Si Jean-Claude Brisseau est aujourd’hui l’objet de railleries à cause de procès à répétitions, ce coffret vient à point nommé rappeler à quel point le cinéaste de Noce blanche est l’un des personnages les plus importants du cinéma français de ces trente dernières années. Un cinéaste solitaire, un temps porté aux nues avant de n’être plus défendu que par une poignée de critiques, et presque entièrement abandonné par le public. Quatre films, plutôt les moins connus (à l’exception de L’Ange noir, film de procès et variation sur Vertigo, parfois un peu corseté par son scénario mais dont le finale est sublime), quatre films à part dans le paysage français dominé par le souci du naturalisme.

Brisseau au contraire, est l’un des rares cinéastes mystiques français, chez qui la pente naturaliste entrevue dans La Vie comme ça ou De bruit et de fureur est davantage une fausse piste qu’un sillon profond. Ou plutôt, si tant est qu’il existe, ce naturalisme est toujours inféodé à des déchirures qui mettent l’âme à nue (une âme faite image, à la différence du naturalisme qui ne pénètre jamais les choses mais les tient juste pour existantes), à de soudains renversements de perspectives qui font de l’oeuvre un objet tiraillé entre ciel et terre. On sait d’ailleurs l’attachement de Brisseau au format 1.37, ce cadre presque carré, malheureusement en passe de devenir obsolète, qu’on retrouve chez Rohmer ou Ford, format qui lui permet, comme il le dit lui-même de filmer autant de terre que de ciel, c’est à dire qui invite l’œil à courir de bas en haut (et non pas de gauche à droite comme c’est le cas avec les cadres plus larges).
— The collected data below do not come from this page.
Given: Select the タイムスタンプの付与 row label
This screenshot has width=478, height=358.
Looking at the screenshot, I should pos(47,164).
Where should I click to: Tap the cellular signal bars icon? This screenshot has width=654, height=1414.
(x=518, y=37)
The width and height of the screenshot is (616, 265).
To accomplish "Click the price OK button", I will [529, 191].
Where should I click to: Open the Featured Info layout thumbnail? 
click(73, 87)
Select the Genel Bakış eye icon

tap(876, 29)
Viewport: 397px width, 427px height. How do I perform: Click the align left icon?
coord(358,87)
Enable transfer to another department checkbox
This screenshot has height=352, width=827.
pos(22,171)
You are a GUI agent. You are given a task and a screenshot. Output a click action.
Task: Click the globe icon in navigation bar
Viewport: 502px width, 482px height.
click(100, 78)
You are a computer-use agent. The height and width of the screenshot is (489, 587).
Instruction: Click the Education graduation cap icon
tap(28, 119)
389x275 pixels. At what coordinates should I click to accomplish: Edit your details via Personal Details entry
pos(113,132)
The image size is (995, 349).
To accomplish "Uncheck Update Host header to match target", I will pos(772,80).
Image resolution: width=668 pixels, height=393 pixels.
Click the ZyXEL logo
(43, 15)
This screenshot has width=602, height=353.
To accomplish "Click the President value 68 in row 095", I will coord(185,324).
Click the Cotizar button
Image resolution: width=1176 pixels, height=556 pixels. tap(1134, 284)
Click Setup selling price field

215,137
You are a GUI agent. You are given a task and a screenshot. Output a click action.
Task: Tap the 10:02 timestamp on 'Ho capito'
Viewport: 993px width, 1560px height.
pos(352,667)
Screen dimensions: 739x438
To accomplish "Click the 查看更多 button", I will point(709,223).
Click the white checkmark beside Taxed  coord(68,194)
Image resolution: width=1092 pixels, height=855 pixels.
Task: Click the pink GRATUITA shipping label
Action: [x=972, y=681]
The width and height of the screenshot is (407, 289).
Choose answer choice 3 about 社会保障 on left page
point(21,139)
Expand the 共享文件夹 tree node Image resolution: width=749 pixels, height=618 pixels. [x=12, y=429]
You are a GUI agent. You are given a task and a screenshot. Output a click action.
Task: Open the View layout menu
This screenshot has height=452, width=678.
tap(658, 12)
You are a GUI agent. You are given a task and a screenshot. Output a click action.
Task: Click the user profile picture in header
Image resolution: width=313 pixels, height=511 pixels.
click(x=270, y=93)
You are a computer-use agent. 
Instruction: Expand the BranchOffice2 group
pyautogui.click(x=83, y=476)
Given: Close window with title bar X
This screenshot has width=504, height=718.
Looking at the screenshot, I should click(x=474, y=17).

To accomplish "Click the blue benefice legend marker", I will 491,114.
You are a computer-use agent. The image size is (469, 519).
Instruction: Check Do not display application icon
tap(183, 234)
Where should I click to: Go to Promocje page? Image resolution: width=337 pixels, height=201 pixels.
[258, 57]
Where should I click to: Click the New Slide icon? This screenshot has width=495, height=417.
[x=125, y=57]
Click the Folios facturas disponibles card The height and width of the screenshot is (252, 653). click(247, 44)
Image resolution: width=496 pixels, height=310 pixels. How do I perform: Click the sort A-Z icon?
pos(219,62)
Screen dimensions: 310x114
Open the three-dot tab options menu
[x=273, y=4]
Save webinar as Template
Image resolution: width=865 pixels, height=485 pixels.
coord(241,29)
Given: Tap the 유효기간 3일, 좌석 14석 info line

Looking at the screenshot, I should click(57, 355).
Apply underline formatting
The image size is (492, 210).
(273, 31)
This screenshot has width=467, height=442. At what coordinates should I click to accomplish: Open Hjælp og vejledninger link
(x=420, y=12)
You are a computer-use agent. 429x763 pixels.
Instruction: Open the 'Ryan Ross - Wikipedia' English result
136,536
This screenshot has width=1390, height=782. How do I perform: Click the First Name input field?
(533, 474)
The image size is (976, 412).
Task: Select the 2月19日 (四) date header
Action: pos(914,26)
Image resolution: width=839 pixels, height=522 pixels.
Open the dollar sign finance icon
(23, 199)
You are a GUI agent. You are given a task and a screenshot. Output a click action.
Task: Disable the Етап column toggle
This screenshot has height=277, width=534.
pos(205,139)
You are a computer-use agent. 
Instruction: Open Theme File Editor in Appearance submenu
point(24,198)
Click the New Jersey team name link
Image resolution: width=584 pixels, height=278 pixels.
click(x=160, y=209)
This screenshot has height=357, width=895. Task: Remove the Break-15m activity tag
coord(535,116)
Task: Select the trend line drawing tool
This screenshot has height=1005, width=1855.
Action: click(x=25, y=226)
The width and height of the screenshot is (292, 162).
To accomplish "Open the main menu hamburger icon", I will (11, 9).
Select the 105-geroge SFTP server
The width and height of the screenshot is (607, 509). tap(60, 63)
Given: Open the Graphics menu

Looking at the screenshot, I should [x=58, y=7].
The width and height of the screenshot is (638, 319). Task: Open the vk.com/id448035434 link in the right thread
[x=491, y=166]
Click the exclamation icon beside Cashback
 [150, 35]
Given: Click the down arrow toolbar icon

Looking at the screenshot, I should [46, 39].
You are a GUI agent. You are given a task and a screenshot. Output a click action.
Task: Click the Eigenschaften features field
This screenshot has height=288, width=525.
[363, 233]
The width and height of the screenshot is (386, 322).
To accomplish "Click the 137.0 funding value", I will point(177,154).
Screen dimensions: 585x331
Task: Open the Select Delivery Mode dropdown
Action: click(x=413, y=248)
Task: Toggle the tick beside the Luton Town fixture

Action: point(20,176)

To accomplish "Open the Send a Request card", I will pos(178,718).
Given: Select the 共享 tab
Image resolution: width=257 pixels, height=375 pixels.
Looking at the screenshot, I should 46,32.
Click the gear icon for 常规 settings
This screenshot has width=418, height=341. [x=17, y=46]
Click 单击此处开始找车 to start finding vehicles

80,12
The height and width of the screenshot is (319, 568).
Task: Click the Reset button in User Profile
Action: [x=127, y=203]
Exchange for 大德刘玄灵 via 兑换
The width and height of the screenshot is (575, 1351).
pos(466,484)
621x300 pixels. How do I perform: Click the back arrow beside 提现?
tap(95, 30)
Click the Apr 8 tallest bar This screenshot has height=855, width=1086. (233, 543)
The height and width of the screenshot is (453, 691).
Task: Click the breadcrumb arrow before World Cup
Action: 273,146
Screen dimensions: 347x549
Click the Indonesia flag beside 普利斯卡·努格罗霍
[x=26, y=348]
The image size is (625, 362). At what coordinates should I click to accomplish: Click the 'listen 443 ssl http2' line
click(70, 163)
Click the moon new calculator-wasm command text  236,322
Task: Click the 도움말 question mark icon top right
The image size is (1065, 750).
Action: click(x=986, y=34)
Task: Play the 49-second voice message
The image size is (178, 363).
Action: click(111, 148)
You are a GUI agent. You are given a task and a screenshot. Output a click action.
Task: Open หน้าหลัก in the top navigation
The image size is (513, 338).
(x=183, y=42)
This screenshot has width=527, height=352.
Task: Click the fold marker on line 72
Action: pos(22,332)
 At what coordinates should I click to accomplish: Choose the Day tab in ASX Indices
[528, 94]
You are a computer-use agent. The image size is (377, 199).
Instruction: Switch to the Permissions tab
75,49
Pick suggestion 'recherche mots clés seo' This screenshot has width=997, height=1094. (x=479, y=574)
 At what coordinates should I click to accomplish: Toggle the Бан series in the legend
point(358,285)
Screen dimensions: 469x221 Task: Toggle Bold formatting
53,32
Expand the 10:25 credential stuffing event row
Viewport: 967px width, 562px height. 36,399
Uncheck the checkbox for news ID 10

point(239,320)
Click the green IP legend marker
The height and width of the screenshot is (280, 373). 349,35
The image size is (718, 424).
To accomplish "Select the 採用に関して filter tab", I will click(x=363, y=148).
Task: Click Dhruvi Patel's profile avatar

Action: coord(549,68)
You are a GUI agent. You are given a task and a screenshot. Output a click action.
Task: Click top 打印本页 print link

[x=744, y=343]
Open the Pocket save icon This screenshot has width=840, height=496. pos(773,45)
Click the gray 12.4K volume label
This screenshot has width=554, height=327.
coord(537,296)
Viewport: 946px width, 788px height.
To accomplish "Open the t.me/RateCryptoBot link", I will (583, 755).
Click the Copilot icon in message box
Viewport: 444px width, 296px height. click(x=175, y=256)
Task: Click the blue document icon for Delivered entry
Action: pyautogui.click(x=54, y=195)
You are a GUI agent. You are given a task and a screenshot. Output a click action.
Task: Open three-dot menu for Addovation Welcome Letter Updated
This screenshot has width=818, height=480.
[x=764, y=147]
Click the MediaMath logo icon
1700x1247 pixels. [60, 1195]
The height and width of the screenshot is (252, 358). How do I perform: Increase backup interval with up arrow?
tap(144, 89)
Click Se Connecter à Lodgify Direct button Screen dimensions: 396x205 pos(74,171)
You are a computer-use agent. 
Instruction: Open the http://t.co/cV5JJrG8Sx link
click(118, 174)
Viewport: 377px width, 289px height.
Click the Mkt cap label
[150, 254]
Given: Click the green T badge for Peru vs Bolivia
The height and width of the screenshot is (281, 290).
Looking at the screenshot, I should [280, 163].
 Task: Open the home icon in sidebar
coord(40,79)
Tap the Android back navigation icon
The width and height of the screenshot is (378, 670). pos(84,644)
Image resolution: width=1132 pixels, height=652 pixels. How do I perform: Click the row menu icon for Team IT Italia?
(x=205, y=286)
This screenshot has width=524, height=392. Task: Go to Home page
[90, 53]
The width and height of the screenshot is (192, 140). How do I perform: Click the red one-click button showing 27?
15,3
Car ce qui importe à Brisseau ce n’est pas tellement l’étalement, le parcours d’un territoire qui déborderait des flancs de l’image. Non, ce qui l’intéresse c’est à la fois le local, avec sa géographie ramassée, ses jeu de cours (L’Ange noir, mais aussi le bureau de La Vie comme ça) et la profondeur, l’intériorité des êtres (le méconnu et sublime Céline), jusque dans ce vrai-faux road movie, Les Savates du bon dieu qui, dans l’avancée nord-sud des personnages, nous montre moins le parcours lui-même qu’une agglomération de micro-sociétés, de micros expériences sans raccords entre elles (sans même parler du plan final qui révèle un parcours de course de voiture se bouclant sur lui-même). Le local, l’intériorité, on voit bien tout l’attrait qu’il y a à utiliser ce format 1.37 qui nous renvoie à la dimension du monde comme cube, comme expérience d’une prison (mentale, sociale, sentimentale) dont il s’agirait de s’échapper, ou tout du moins de transcender.

Céline, à cet aune, est l’un des plus beaux fleurons du coffret. Film presque tourneurien au regard de sa qualité de silence, dont le surnaturel est emprunt d’un sentiment de sacré, qui décrit le parcours (mental, social, sentimental donc) d’un jeune femme qui éprouve d’abord les passions terrestres jusqu’à la folie, avant d’aller vers le détachement mystique d’avec soi-même pour se consacrer aux autres. Dans cet univers d’enfermement tout bressonien, les images mentales sont les rares échappées dont profitent vraiment les personnages (de Céline aux Anges exterminateurs en passant par De bruit et de fureur et L’Ange noir). Il faut voir dans Céline, ces soudaines apparitions du désert (par la grâce d’un montage classique inaltérable) pour comprendre combien les personnages chez Brisseau font une expérience de la solitude qui leur permet tout à la fois d’échapper aux terreurs du monde mais aussi de se cloîtrer en eux-mêmes, dans une position simultanée, ambiguë, de libération et d’enfermement.

La nature elle-même participe à ce mysticisme, nature que Brisseau filme dans ses manifestations charnelles : pluie, vent dans les arbres, couchers de soleil irradiant, et surtout ciels composés comme pour un tableau, dont le caractère bienveillant ou orageux est un indice du déroulement des événements, parfois une indifférence terrible au sort des humains. C’est pour cette raison peut-être que l’un de ses films les plus sombres et les plus désespérés, les moins mystiques, La Vie comme ça, en est presque dépourvu. Cette description de la vie de banlieue et de la vie de bureau, ces tours oppressantes desquelles se suicident les habitants en se jetant dans le vide, constitue le constat implacable, avec plusieurs décennies d’avance, d’un échec urbain et social de la société, que nulle transcendance ne viendra sauver. Une dimension politique en somme, qui n’a jamais complètement déserté ce cinéma libre, et dont la dimension mystique n’est que l’autre face d’un anarchisme (voir cet ovni ivre de liberté qu’est Les Savates du bon dieu) et d’un humanisme jamais partisans.